If you no longer need a dedicated service, you can delete it by using the following command:
curl --request DELETE 'https://dashscope-intl.aliyuncs.com/api/v1/deployments/qwen3-8b-ft-202511132025-0260' \
--header "Authorization: Bearer $DASHSCOPE_API_KEY" \
--header 'Content-Type: application/json' On success, the command returns the following result:
{
"request_id": "8f726017-6042-420e-a465-0d366a3aba59",
"output":
{
"deployed_model": "qwen3-8b-ft-202511132025-0260",
"gmt_create": "2025-11-20T20:32:08",
"gmt_modified": "2025-11-27T16:35:31.591",
"status": "DELETING",
"model_name": "qwen3-8b-ft-202511132025-0260",
"base_model": "qwen3-8b",
"base_capacity": 2,
"capacity": 2,
"ready_capacity": 2,
"workspace_id": "llm-8v53etv3hwb8orx1",
"charge_type": "post_paid",
"creator": "1654290265984853",
"modifier": "1654290265984853",
"plan": "mu",
"model_unit_spec": "MU1"
}
}
After deleting the service, you can no longer query its status using the method described in 2. Query service status.
API reference
For details on the API calls, see API details.
FAQ
Permission errors during deployment
When deploying a model by using an API, ensure the following:
The API Key's Workspace must have permission to manage the model. Go to the Business Space Management page in Model Studio and check the model deployment permission settings for the corresponding workspace.
API call error:
Workspace xxx does not have deployment privilege for model xxxx.In the Actions column for the corresponding workspace, click Model Permission and Flow Control Settings.
In the Model List, find the target model and check the authorization status in the Model Deployment column. If it shows Not Authorized, click Edit in the Actions column to grant permission.
If a "permission denied" message appears, contact your organization or IT administrator to add the required permissions or perform the operation for you.

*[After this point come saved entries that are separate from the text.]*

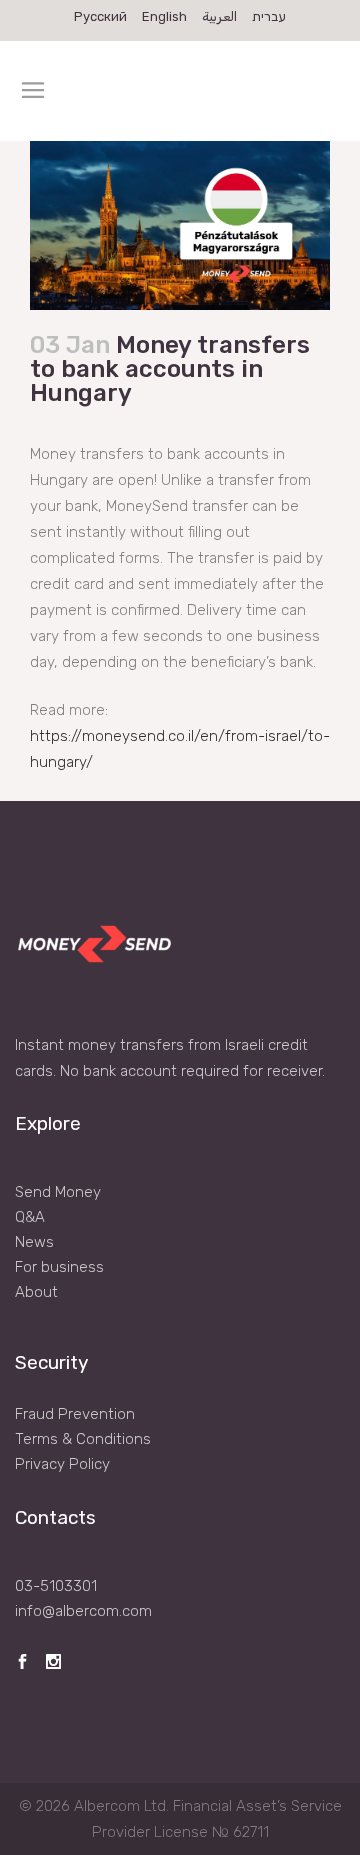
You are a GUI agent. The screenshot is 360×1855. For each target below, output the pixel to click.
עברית (269, 16)
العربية (219, 16)
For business (59, 1267)
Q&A (30, 1217)
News (34, 1242)
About (36, 1292)
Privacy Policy (62, 1464)
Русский (100, 16)
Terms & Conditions (83, 1439)
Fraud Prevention (75, 1414)
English (164, 16)
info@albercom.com (83, 1611)
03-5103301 (56, 1586)
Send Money (58, 1192)
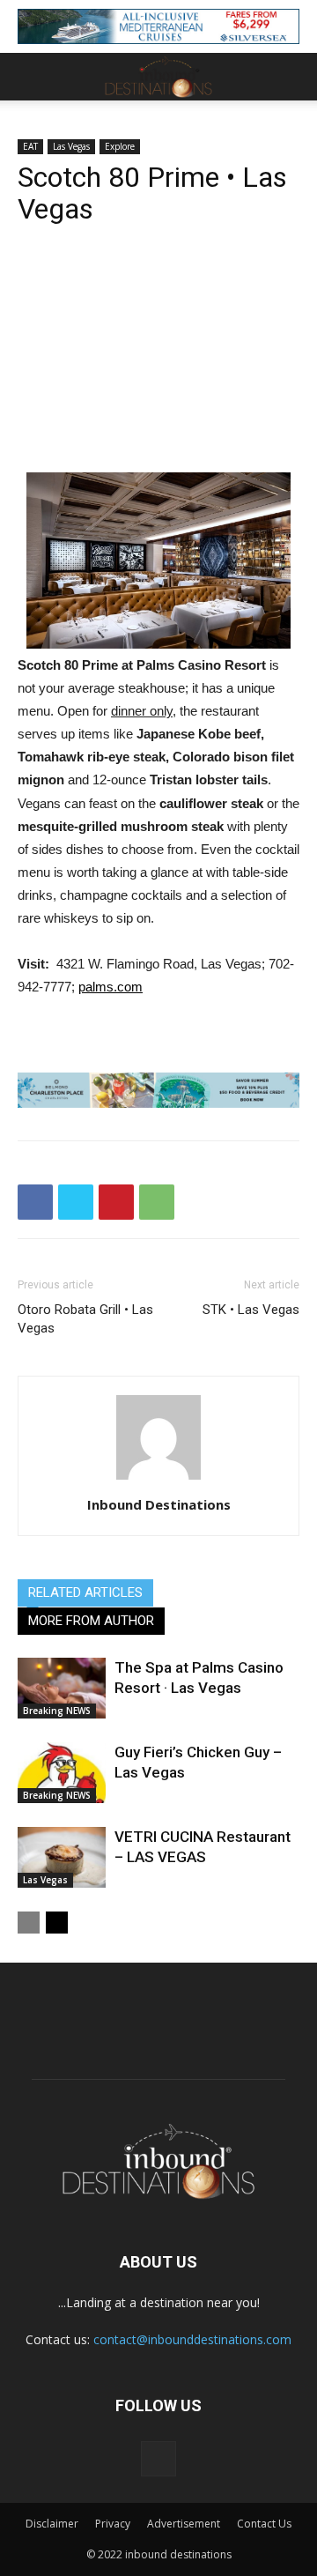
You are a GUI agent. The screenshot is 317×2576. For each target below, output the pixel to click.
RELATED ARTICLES (85, 1592)
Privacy (112, 2523)
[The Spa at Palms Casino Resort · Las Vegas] (62, 1688)
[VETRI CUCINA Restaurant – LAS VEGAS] (62, 1857)
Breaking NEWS (57, 1710)
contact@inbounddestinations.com (192, 2339)
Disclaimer (52, 2523)
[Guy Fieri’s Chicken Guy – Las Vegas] (62, 1772)
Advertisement (183, 2523)
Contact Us (264, 2523)
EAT (30, 146)
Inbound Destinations (159, 1504)
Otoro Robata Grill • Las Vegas (85, 1319)
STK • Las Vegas (251, 1310)
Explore (120, 146)
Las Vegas (71, 146)
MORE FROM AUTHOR (91, 1621)
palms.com (110, 986)
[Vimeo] (158, 2458)
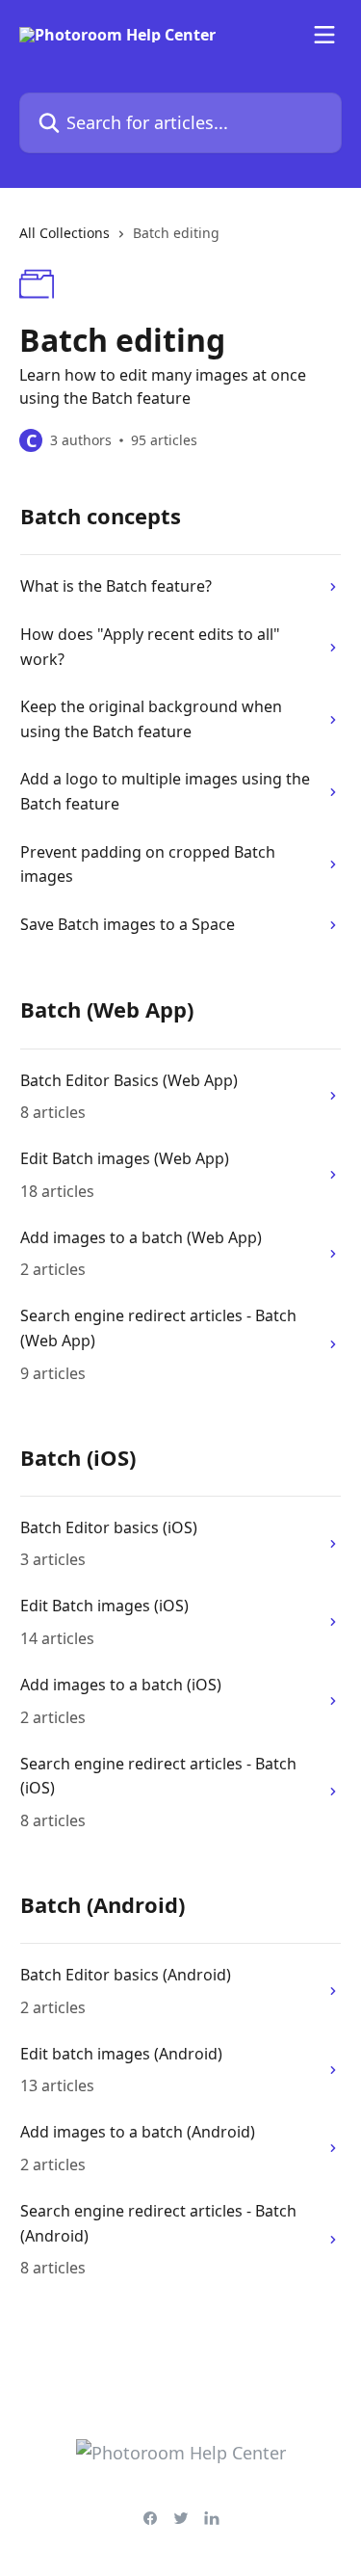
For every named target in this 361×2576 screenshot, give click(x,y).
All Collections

The Owner Account that owns the API Key has the required permissions in the Workspace. Go to the Model Studio console, click the workspace in the lower-left corner, switch to the correct workspace, and then click
to check the model deployment permission settings.API call error:
Workspace access denied.In the left-side navigation pane, click Permission Management and confirm that the user list includes the API Key's owner account (with type primary account).
If a "permission denied" message appears, contact your organization or IT administrator to add the required permissions or perform the operation for you.